Document section:
::::

Clustering is a way to automatically discover natural groupings in a collection of observations based on their similarities and differences. One of its common uses is to classify new observations into previously learned groups.

The basic unit of measure of 'similarity' and 'difference' between observations in clustering is the *distance* between observations in the coordinate system of their measurements. Observations that are very similar to each other have small distances between them, whereas observations that are very different from each other have large distances. The coordinate system that contains all of the observations has as many axes or dimensions as there are measured variables in each observation. As I've alluded to in previous posts, observations may have too many dimensions for a human to easily visualize and make sense of.

A 'cluster' is a set of observations that bunch up together in the coordinate system of measurements. To give a concrete example, let's say that we have a population of objects, and we measure their heights and weights (Figure A). This distribution of observations has clearly visible structure. What can we make of that structure? This data set has six natural clusters, which can also be reasonably grouped into two larger clusters, each containing three smaller clusters.

::::

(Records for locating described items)
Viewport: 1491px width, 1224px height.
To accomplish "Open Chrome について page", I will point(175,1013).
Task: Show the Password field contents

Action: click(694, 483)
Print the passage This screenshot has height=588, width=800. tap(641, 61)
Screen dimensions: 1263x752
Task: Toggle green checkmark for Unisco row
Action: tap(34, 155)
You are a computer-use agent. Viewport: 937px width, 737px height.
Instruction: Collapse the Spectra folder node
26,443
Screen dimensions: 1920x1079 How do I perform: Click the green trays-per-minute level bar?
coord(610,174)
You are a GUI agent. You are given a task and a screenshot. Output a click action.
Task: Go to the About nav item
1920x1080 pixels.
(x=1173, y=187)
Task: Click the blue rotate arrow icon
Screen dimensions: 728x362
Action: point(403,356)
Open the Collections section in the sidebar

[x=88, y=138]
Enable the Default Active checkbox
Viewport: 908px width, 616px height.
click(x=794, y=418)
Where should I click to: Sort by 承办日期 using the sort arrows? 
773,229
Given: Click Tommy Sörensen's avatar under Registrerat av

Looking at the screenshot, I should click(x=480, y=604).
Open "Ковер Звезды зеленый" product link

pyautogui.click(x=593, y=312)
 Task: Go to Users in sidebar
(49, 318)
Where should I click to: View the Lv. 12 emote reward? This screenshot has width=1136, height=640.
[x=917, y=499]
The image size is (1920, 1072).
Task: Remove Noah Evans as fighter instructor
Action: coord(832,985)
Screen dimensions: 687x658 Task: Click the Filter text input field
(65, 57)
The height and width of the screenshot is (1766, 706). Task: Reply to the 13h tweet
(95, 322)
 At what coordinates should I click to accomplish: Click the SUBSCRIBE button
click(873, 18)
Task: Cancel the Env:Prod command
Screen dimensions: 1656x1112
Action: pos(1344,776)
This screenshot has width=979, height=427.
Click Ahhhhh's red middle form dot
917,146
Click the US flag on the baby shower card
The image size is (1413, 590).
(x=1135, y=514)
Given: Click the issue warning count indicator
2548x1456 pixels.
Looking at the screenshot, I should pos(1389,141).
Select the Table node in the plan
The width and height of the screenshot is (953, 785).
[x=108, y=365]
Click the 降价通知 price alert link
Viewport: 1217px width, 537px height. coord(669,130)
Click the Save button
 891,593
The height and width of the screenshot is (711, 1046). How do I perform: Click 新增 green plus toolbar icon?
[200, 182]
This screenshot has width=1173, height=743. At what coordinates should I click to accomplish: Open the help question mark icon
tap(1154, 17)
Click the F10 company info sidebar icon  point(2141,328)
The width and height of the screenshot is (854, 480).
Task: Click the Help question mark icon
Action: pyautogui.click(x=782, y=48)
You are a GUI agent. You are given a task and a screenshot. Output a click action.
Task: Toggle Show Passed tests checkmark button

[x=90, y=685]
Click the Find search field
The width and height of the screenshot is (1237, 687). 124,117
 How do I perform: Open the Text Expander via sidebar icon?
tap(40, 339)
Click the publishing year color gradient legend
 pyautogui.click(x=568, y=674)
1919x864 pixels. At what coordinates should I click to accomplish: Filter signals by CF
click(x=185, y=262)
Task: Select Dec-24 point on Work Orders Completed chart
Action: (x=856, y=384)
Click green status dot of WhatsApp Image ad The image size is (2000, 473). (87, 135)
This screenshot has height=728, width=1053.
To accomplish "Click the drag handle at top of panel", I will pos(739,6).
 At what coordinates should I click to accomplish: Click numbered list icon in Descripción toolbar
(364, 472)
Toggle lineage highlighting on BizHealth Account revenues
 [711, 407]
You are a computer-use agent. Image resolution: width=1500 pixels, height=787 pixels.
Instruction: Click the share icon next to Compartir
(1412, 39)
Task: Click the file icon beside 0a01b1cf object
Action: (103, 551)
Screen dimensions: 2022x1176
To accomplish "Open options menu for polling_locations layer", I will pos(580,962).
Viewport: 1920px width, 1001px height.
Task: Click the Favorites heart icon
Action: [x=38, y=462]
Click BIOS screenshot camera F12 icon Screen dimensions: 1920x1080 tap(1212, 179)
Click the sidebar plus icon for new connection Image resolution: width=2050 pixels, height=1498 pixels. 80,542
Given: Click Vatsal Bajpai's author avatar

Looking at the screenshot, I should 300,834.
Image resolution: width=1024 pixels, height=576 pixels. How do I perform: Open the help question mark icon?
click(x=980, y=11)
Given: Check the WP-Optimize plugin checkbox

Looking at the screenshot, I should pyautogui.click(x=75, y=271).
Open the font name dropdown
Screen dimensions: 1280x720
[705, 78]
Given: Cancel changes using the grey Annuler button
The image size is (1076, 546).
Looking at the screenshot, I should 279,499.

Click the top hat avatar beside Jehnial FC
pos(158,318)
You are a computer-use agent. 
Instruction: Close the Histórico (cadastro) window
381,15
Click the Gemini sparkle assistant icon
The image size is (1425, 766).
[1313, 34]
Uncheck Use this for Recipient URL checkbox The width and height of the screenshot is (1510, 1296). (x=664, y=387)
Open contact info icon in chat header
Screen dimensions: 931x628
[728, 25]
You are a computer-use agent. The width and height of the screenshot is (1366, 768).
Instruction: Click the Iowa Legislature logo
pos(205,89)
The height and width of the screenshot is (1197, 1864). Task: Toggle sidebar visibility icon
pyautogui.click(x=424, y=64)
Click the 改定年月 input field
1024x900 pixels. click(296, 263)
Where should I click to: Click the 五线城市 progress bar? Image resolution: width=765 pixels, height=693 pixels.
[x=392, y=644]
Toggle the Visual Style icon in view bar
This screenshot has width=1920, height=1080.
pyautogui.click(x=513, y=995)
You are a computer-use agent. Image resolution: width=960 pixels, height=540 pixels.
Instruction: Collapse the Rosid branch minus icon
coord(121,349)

::::

Tasks to carry out:
(a) Can you give the clustering passage again from "A 'cluster' is" to "three smaller clusters.", updating "heights and weights" to "lengths and masses"?
(b) Could you take the clustering passage further, picking up after its final sentence?

Results for the exercise:
(a)
A 'cluster' is a set of observations that bunch up together in the coordinate system of measurements. To give a concrete example, let's say that we have a population of objects, and we measure their lengths and masses (Figure A). This distribution of observations has clearly visible structure. What can we make of that structure? This data set has six natural clusters, which can also be reasonably grouped into two larger clusters, each containing three smaller clusters.

(b)
I've used the *k-means* clustering algorithm to analyze this data set. The way *k*-means works is to start with a defined number *k* of clusters, drop random cluster centers into the data space, find all the data points that are closest to each center, calculate an average center of mass for each set (*k* averages or *means*), relocate cluster centers to those means, and repeat until the cluster centers converge on final locations. It's rather crude. Figure B shows how we can rationally choose how many clusters to find using a goodness-of-fit measure that has inflection points (marked with asterisks) where 'good' numbers of clusters are discovered. Plots of two and six clusters discovered by *k*-means are shown in Figures C and D, respectively. Colors indicate cluster membership.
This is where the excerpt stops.